▶ **DATA SUPPLIED**:
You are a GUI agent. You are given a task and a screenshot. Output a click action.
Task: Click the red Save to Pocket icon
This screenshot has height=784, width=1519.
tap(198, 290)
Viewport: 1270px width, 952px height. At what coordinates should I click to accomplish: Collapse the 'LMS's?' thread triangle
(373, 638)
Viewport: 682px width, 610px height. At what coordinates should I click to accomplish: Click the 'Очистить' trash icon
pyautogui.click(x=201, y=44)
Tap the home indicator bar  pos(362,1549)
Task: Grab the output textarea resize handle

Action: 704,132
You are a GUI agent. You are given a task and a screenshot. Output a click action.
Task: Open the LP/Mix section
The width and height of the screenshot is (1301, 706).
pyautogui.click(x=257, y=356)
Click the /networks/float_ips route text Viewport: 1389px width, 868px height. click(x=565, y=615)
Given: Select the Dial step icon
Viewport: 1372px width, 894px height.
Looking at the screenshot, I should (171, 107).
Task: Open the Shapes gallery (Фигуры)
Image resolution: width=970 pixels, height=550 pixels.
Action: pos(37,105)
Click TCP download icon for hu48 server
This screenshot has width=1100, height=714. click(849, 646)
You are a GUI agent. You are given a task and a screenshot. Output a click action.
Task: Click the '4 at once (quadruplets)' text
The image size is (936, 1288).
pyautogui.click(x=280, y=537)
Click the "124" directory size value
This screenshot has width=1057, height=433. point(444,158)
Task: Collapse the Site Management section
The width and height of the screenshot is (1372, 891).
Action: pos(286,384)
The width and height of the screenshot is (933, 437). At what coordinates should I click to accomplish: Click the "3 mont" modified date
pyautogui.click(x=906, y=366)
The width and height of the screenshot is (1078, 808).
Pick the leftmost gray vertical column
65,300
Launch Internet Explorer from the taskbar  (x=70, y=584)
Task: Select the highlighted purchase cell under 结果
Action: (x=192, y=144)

▶ **WHAT THE EXERCISE ASKS**:
Return each line of the items above that contains the string "Collapse", copied in full. Case counts, so only count matches with the same capital and lowercase letters.

▶ **SOLUTION FOR THIS PROBLEM**:
Viewport: 1270px width, 952px height. At what coordinates should I click to accomplish: Collapse the 'LMS's?' thread triangle
Task: Collapse the Site Management section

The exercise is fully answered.